Apple issued a press release on Wednesday to announce it would be lowering revenue guidance for its first fiscal quarter, which ended in December.
Apple stock was halted in after-hours trading just minutes prior to the announcement. Apple CEO Tim Cook wrote a letter to investors, which was issued alongside the press release, and he also spoke to CNBC Wednesday afternoon to answer questions about the quarter and revised down guidance.
Cook said most of the blame falls squarely on iPhone sales.
"Lower than anticipated iPhone revenue, primarily in Greater China, accounts for all of our revenue shortfall to our guidance and for much more than our entire year-over-year revenue decline," Cook said in the letter.
"In fact, categories outside of iPhone (Services, Mac, iPad, Wearables/Home/Accessories) combined to grow almost 19 percent year-over-year."
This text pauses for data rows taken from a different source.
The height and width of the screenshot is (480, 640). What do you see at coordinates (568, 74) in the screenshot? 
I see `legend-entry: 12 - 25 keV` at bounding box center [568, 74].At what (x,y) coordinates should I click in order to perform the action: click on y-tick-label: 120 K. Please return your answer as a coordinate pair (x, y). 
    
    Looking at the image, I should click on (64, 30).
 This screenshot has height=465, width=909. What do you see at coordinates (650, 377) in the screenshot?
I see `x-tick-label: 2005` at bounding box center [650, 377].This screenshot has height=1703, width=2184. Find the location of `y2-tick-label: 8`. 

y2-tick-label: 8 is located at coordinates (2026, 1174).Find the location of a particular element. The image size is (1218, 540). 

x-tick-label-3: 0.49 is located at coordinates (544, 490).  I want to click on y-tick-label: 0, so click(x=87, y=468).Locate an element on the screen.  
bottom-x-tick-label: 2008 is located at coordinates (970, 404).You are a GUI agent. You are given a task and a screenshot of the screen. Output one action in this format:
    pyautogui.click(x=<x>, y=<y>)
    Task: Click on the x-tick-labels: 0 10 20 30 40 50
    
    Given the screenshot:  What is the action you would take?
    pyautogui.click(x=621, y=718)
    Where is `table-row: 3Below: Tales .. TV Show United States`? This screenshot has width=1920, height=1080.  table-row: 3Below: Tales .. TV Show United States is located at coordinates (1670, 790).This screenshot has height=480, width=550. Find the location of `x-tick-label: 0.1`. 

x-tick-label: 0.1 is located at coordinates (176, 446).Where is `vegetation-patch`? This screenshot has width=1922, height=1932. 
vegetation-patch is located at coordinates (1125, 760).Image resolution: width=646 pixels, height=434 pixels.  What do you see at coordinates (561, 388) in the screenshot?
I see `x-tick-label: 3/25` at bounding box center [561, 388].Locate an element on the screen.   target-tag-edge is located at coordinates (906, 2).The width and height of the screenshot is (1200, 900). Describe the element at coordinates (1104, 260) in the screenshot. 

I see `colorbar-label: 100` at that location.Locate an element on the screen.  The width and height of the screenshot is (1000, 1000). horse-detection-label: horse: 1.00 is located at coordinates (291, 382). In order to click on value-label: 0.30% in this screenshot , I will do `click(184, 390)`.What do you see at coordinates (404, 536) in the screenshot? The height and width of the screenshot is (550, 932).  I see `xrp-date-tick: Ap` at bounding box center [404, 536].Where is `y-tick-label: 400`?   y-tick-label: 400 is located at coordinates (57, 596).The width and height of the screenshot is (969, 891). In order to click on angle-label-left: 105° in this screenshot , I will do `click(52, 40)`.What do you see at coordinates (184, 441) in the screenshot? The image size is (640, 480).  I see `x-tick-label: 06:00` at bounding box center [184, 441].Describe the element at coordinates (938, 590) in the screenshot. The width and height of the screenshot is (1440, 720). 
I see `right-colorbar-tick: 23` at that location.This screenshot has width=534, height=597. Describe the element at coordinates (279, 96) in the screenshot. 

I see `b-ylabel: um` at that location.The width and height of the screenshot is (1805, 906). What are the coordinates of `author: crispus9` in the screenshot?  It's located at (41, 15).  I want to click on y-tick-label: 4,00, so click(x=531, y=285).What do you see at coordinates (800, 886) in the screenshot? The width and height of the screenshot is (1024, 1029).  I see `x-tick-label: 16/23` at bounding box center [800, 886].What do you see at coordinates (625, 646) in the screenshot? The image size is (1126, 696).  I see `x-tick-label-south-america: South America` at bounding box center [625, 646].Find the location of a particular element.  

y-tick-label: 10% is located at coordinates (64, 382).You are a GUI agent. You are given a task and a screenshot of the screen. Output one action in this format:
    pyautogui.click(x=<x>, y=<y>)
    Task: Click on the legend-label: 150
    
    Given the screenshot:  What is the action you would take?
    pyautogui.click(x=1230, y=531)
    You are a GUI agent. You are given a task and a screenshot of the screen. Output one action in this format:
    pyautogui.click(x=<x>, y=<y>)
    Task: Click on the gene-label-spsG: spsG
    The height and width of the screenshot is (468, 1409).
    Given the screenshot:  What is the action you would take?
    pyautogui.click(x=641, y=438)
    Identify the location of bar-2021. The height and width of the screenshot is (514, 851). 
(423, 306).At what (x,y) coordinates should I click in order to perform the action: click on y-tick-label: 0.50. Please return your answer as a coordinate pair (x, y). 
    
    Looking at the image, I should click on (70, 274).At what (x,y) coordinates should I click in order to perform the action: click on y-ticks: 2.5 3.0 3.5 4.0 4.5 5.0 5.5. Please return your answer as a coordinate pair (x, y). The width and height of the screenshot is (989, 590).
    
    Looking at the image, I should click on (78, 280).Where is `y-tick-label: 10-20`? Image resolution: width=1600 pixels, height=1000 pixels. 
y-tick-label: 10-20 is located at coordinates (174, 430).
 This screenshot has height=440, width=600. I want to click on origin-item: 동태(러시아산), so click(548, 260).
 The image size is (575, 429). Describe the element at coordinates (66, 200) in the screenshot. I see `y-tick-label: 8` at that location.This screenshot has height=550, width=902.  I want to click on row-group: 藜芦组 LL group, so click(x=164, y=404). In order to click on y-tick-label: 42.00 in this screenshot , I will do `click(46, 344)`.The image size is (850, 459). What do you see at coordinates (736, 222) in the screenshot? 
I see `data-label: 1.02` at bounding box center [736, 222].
The letter offers many possible explanations for why iPhone sales were so weak during the holiday quarter: Cook mentions broader challenges like selling expensive phones in emerging markets, changes to the strength of the dollar, and notably, a relative lack of people who wanted to upgrade their iPhone.
But Cook also listed this among the factors: "some customers taking advantage of significantly reduced pricing for iPhone battery replacements."
The iPhone throttling controversy
Antonio Villas-Boas
Last year, Apple cut the price of an out-of-warranty iPhone battery replacement from $79 to $29 "for anyone with an iPhone 6 or later whose battery needs to be replaced, available worldwide through December 2018."
The reason for this year-long offer, though, was because Apple was caught intentionally slowing down iPhones with older batteries.
In December 2017, new data from Geekbench backed up some long-held theories that replacing the battery in an older iPhone could significantly improve its performance. This suggested that a software limitation was holding back older devices to a slower processor speed. And just a few days after Geekbench's report was published, Apple admitted that it was, in fact, throttling the performance of older iPhones to prevent them from shutting down unexpectedly.
While Apple believed it was in the right place to intentionally lower iPhone performance to save on battery life, the company was facing a good deal of consumer outrage at the time, so it issued an offer at the end of its letter to customers: For one year, until December 31, 2018, customers could go into an Apple store and replace the batteries in their iPhones for just $30.
Apparently, enough people took advantage of that "significantly reduced pricing" on iPhone battery replacements to make a dent to Apple's bottom line in the holiday quarter.